Indeed, consider the unique morphism from the circle S1 to the point Δ0. This is surjective on connected components, so it is an effective epimorphism in the (∞, 1)-category of spaces. But it is not an epimorphism: indeed, a morphism X → Δ0 is an epimorphism in the (∞, 1)-category of spaces if and only if the (unreduced) suspension of X is (weakly) contractible, and the suspension of S1 is the sphere S2, which is certainly not contractible.

On the other hand, there are non-trivial epimorphisms X → Δ0 is the (∞, 1)-category of spaces, i.e. there is a space X whose (unreduced) suspension is (weakly) contractible: see here for details.

[Thanks to Aaron Mazel-Gee and Saul Glasman for helping me figure this out.]

When are fibres path-connected?

Question. Let p : EB be a fibration, let b be a point in B, and let F be the fibre of p over b. Suppose E is path-connected. When is F path-connected?

Answer. Choose any point e in F and consider the long exact sequence of homotopy groups induced by p. Exactness of

π1(E, e) → π1(B, b) → π0(F, e) → π0(E, e)

implies F is path-connected if and only if the homomorphism π1(E, e) → π1(B, b) is surjective, e.g. when B is simply connected.

As far as answers go, this one is quite neat. But it leaves something to be desired: after all, a geometric question deserves a geometric answer. So let’s unfold the proof to see what’s going on “under the hood” (so to speak).

Choose a point e′ in F. Since E is path-connected, there is a path α from e′ to e. Then pα is a loop in B based at b. Suppose π1(E, e) → π1(B, b) is surjective, i.e. each loop in B based at b is path-homotopic to the image of some loop in E based at e. By replacing α if necessary, we may assume pα is path-homotopic to the trivial loop at b. Since p is a fibration, the homotopy lifting property implies α is homotopic to a path in F from e′ to e. Since e′ is arbitrary, this shows that F is path-connected.

Conversely, suppose F is path-connected.

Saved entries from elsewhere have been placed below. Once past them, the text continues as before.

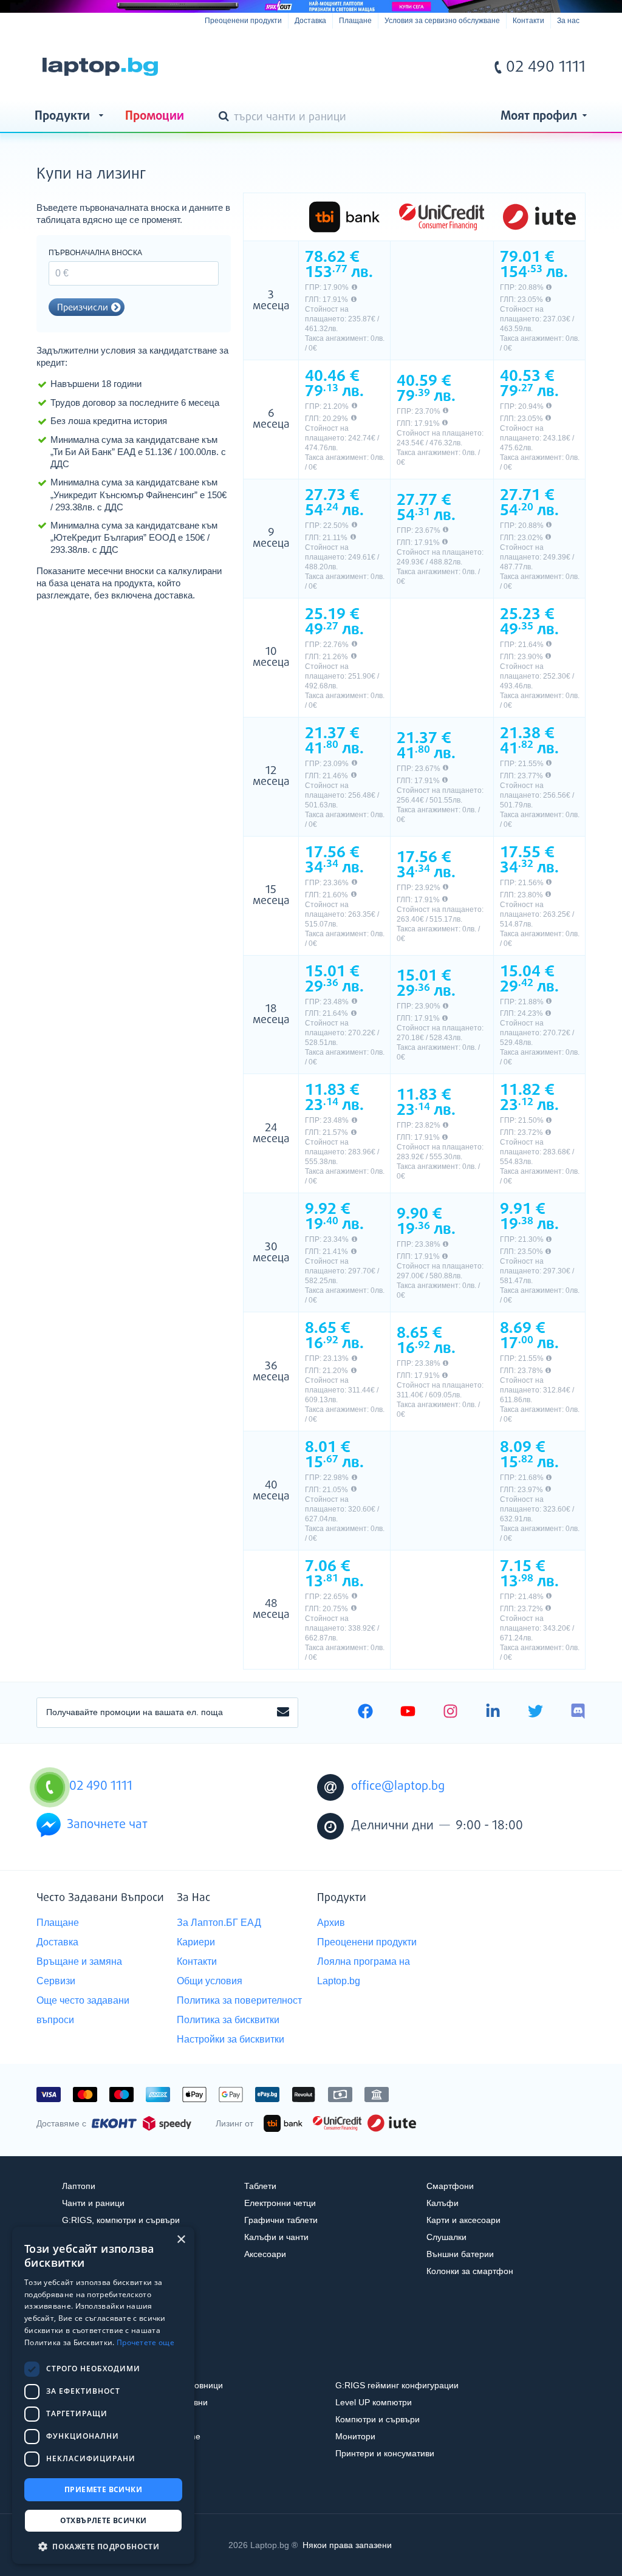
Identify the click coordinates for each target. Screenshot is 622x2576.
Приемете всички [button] (103, 2489)
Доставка (310, 20)
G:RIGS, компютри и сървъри (121, 2220)
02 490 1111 (546, 67)
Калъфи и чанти (276, 2237)
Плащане (355, 20)
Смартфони (450, 2186)
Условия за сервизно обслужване (442, 20)
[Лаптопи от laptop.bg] (100, 67)
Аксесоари (265, 2254)
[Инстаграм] (450, 1713)
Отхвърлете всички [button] (103, 2520)
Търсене (226, 117)
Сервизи (55, 1981)
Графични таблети (281, 2220)
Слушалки (446, 2237)
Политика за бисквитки (228, 2020)
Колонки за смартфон (469, 2271)
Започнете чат (107, 1824)
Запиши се (283, 1713)
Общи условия (209, 1981)
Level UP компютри (373, 2402)
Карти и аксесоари (463, 2220)
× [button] (180, 2239)
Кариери (196, 1942)
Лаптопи (78, 2186)
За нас (568, 20)
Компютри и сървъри (377, 2419)
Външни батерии (460, 2254)
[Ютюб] (407, 1713)
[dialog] (103, 2395)
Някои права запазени (347, 2545)
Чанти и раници (93, 2203)
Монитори (355, 2436)
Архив (331, 1922)
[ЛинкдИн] (493, 1713)
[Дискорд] (578, 1713)
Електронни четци (280, 2203)
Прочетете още (145, 2342)
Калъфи (442, 2203)
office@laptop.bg (398, 1786)
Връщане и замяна (79, 1961)
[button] (103, 2546)
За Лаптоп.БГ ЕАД (219, 1922)
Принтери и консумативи (384, 2453)
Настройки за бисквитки (230, 2039)
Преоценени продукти (243, 20)
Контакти (528, 20)
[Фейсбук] (365, 1713)
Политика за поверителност (239, 2000)
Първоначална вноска (95, 252)
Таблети (260, 2186)
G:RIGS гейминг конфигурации (397, 2385)
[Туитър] (535, 1713)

Let γ be a loop in B based at b. By the homotopy lifting property, there is a path α in E from e′ to e such that pα is path-homotopic to γ. Since F is path-connected, there is also a path β in F from e to e′, so the composite path αβ is a loop in E based at e. By definition, pβ is the trivial loop based at b, so pαβ is path-homotopic to γ. Since γ is arbitrary, this shows that π1(E, e) → π1(B, b) is surjective.

Cisinski trivial fibrations and the subobject classifier

Recall that a Cisinski model structure is a cofibrantly generated model structure on a Grothendieck topos whose cofibrations are the monomorphisms. Accordingly, a Cisinski trivial fibration is a morphism that has the right lifting property with respect to all monomorphisms; note that this makes sense in any category, but we will mainly focus on the case of elementary toposes.

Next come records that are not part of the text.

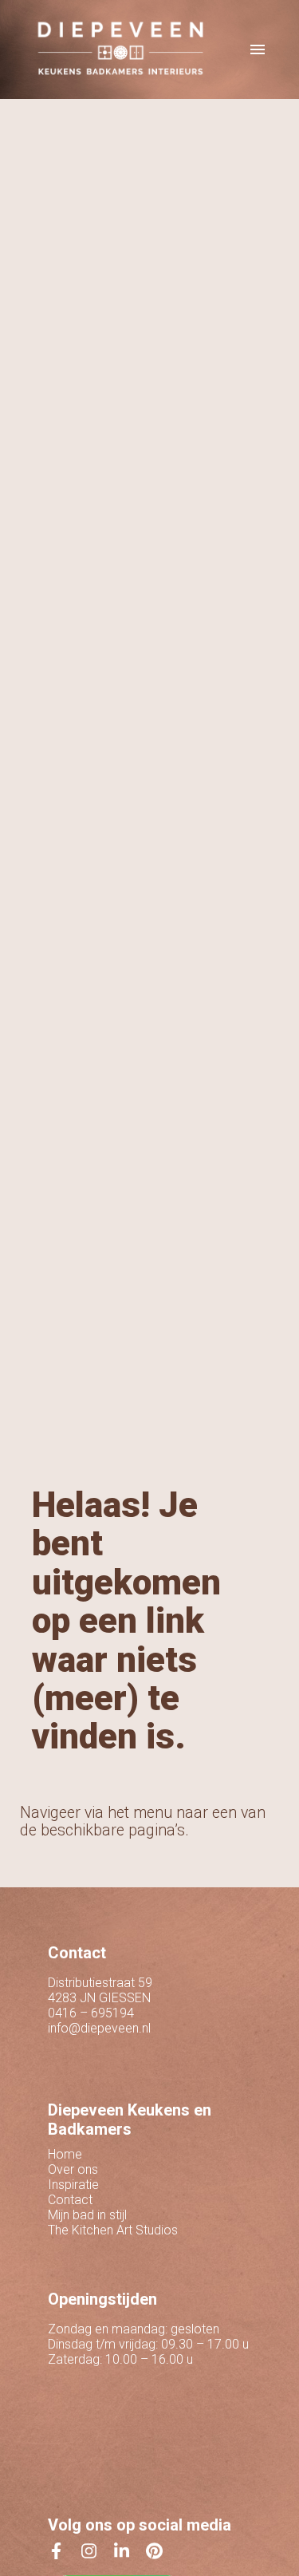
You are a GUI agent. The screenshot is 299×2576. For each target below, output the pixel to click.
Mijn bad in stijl (87, 2214)
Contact (70, 2199)
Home (65, 2154)
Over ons (73, 2169)
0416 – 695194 (91, 2013)
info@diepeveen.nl (99, 2028)
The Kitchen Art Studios (113, 2230)
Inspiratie (73, 2184)
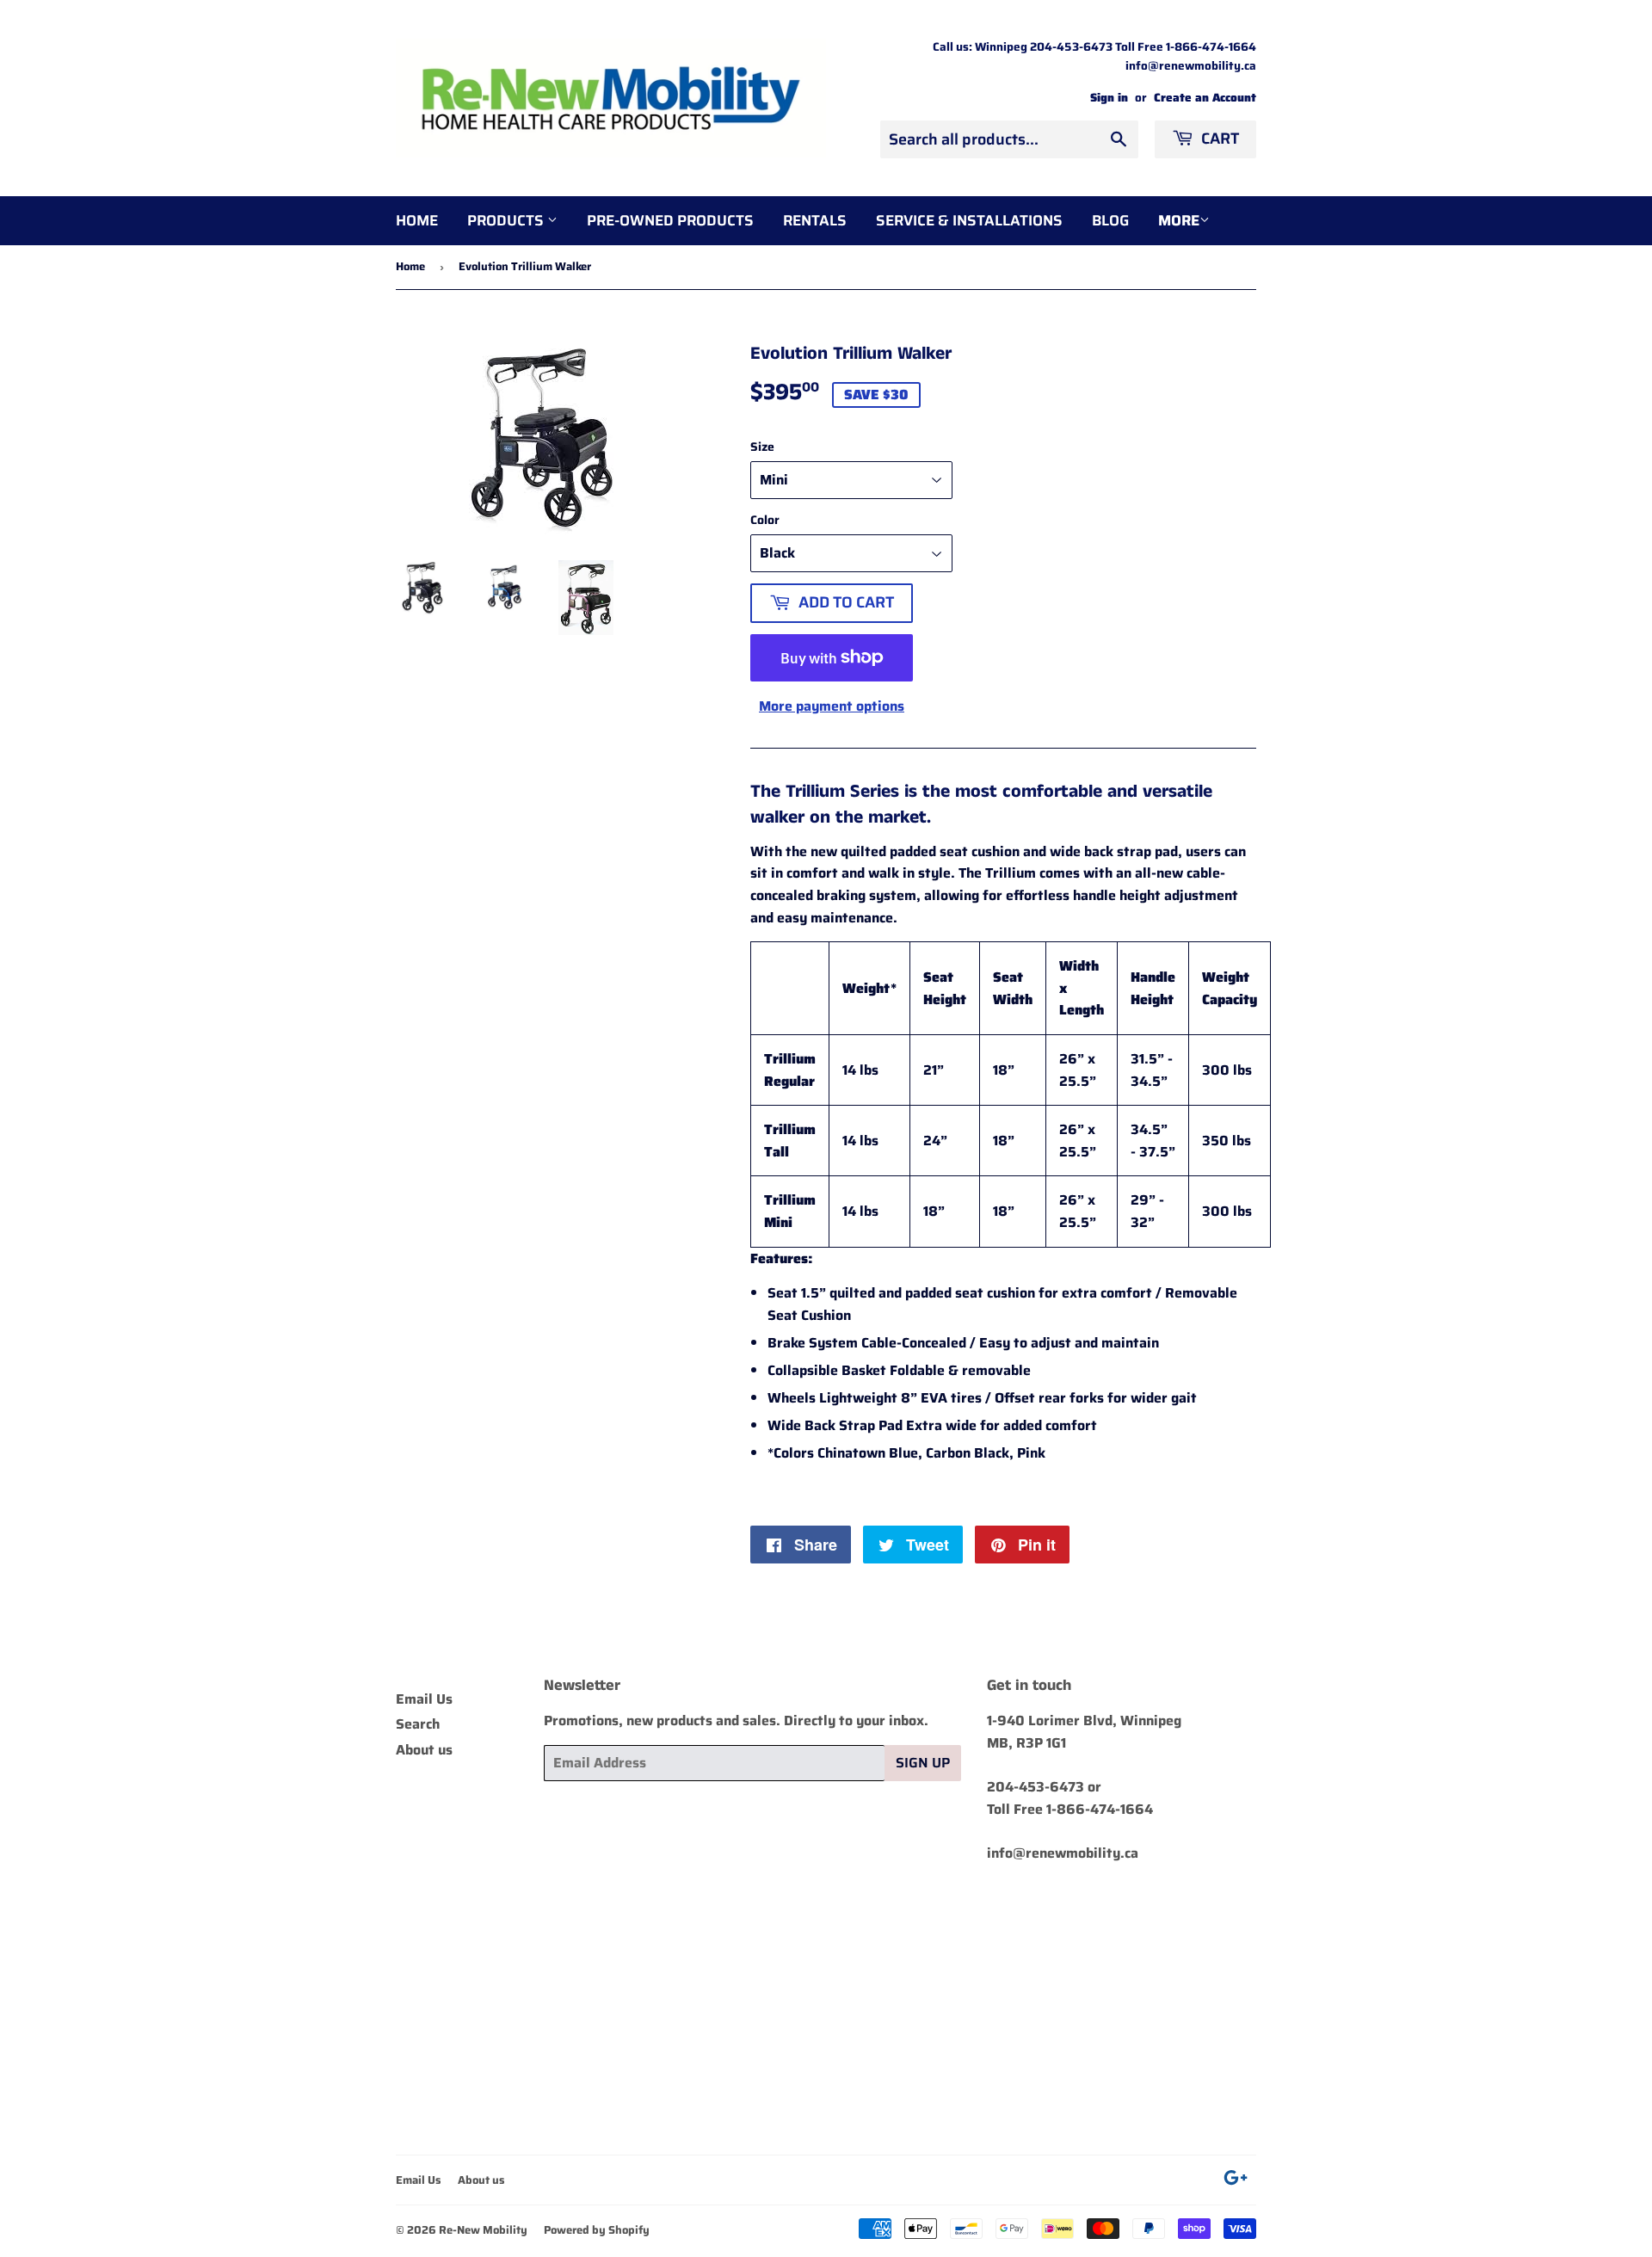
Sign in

Also recall that a subobject classifier in a category with pullbacks is an object Ω equipped with a natural bijection between morphisms XΩ and isomorphism classes of subobjects of X. It is easy to see that any subobject classifier Ω is an injective object with respect to the class of monomorphisms, and so in a category with finite limits, the projection Ω × XX is a Cisinski trivial fibration (by the stability of right lifting properties under pullback). If, in addition, the category has a strict initial object, then Ω has two disjoint global points and is therefore an interval object. Cisinski calls this the Lawvere cylinder.

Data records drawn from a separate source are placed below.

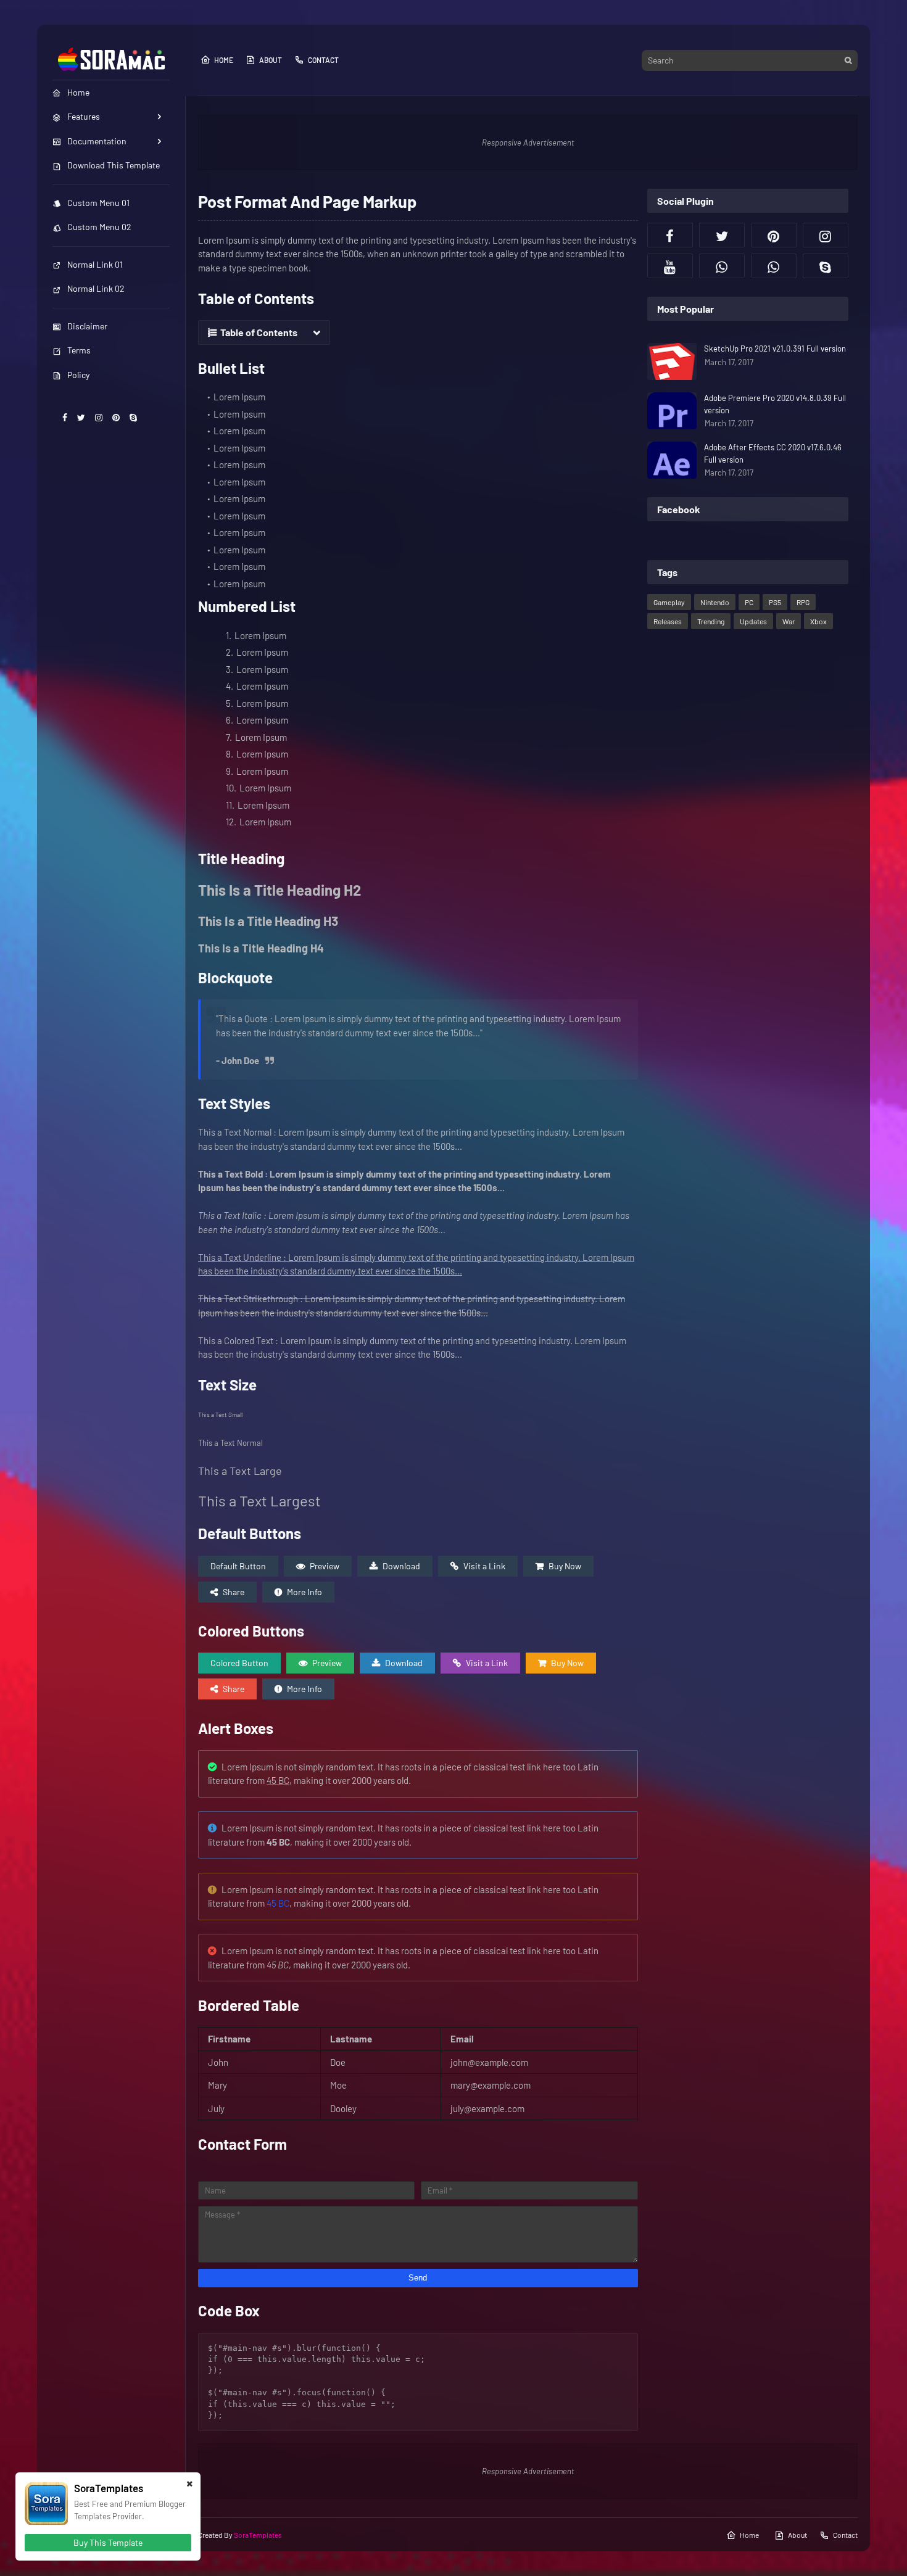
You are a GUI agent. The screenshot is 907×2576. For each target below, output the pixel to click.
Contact (323, 60)
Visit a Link (484, 1566)
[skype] (133, 417)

Putting these observations together, we may deduce the following:

Proposition. For an elementary topos, inverting Cisinski trivial fibrations is the same thing as quotienting out the congruence of homotopy with respect to the Lawvere cylinder.

In particular, every homotopy equivalence with respect to the Lawvere cylinder is a weak equivalence in any Cisinski model structure. Joyal’s determination principle for model structures implies that a Cisinski model structure is entirely determined by its fibrant objects, and the above proposition implies that the homotopy category of a Cisinski model category is equivalent to a reflective subcategory of the homotopy category with respect to the Lawvere cylinder, where the reflector is induced by fibrant replacement.